Een voorbeeld uit de kwantumrevolutie
Neem bijvoorbeeld de kwantumfysica. In het beginstadium kwamen de vergelijkingen erg goed uit de verf; de theorie was goed in het verklaren van waarnemingen. Maar er leek nog geen verhaal te zijn dat de theorie ons over de wereld kon bieden, wat sommige natuurkundigen – zoals Einstein of Schrödinger – ertoe bracht er wantrouwig tegenover te staan. “Einstein, omdat de theorie niet causaal of volledig leek, Schrödinger omdat hij niet visualiseerbaar leek.” Maar tegenwoordig schetst de kwantumtheorie een beter beeld van hoe de wereld in elkaar zit: het geeft ons een verhaal. Een vreemd verhaal misschien – als je het vergelijkt met “de wereld van alledaagse ervaring van macroscopische lichamen en kleine snelheden”, zoals McAllister het zegt – maar toch een begrijpelijk verhaal. En zoals Icke opmerkt: “De hele natuurkunde is vreemd, behalve dat je er aan gewend raakt. Alles, wanneer het meer dan een of twee stappen verwijderd is van je directe waarneembare ervaring, is vreemd.”

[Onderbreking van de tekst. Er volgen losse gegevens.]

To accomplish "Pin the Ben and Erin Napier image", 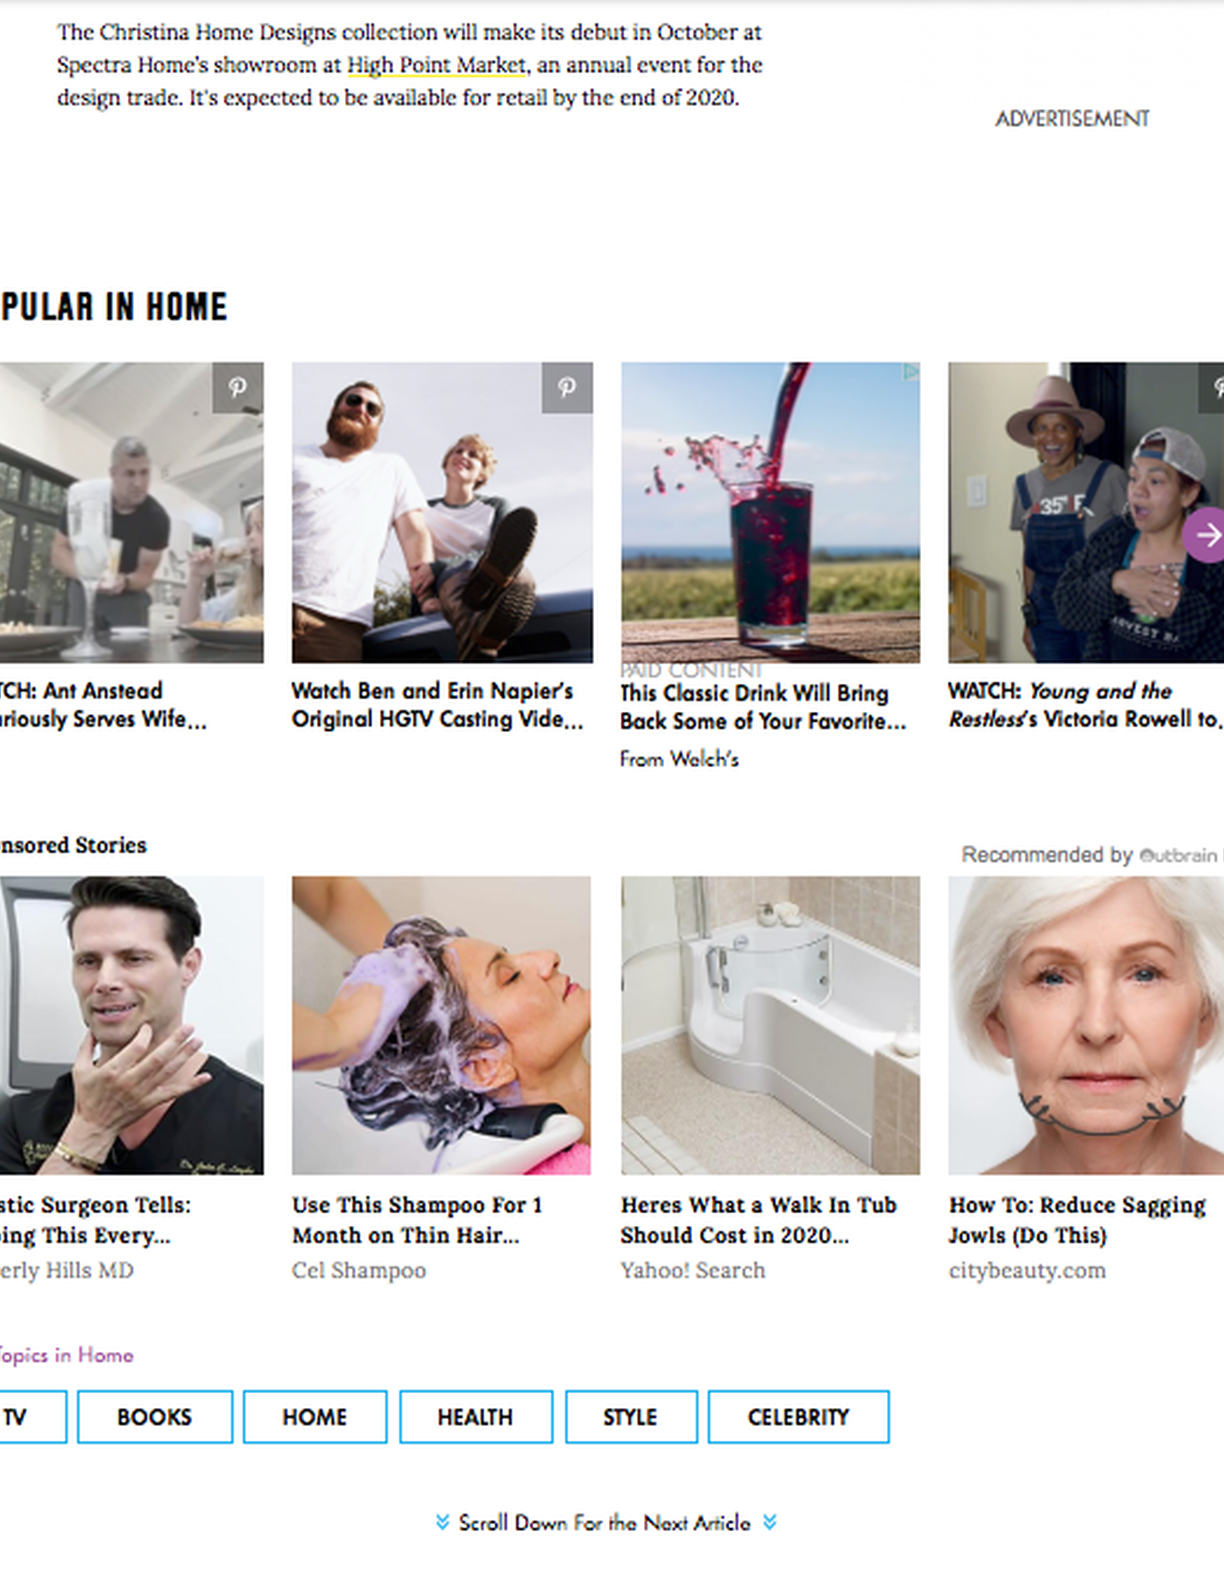I will [x=567, y=388].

Dit stadium in de geschiedenis van de wetenschap – de kwantumrevolutie – is ook een goede illustratie en een bewijs dat natuurkundigen en filosofen elkaar nodig hebben gehad in hun pogingen om de wereld te begrijpen. “In die tijd zag je dat filosofen zich op het terrein van de natuurkunde begaven en dat natuurkundigen zich in het domein van de filosofie begaven. Het was een continuüm”, zegt McAllister. En dat niet alleen: we zien ook hoe natuurkundigen geïnspireerd werden door het lezen van de werken van filosofen. “Als je het werk leest van Niels Bohr, toen hij aan het begin van de jaren twintig samen met Einstein en anderen worstelde met de kenmerken van deze radicaal nieuwe theorie… dan zie je dat hij een beroep deed op klassieke filosofen als Immanuel Kant, en ook op moderne filosofen, om greep te krijgen op deze raadsels”. Als je terugkijkt, zie je vele gevallen waarin de filosofie op verschillende manieren heeft bijgedragen aan de vooruitgang van de wetenschap; met name in tijden van crisis of diepe controverses tussen verschillende wetenschappelijke paradigma’s.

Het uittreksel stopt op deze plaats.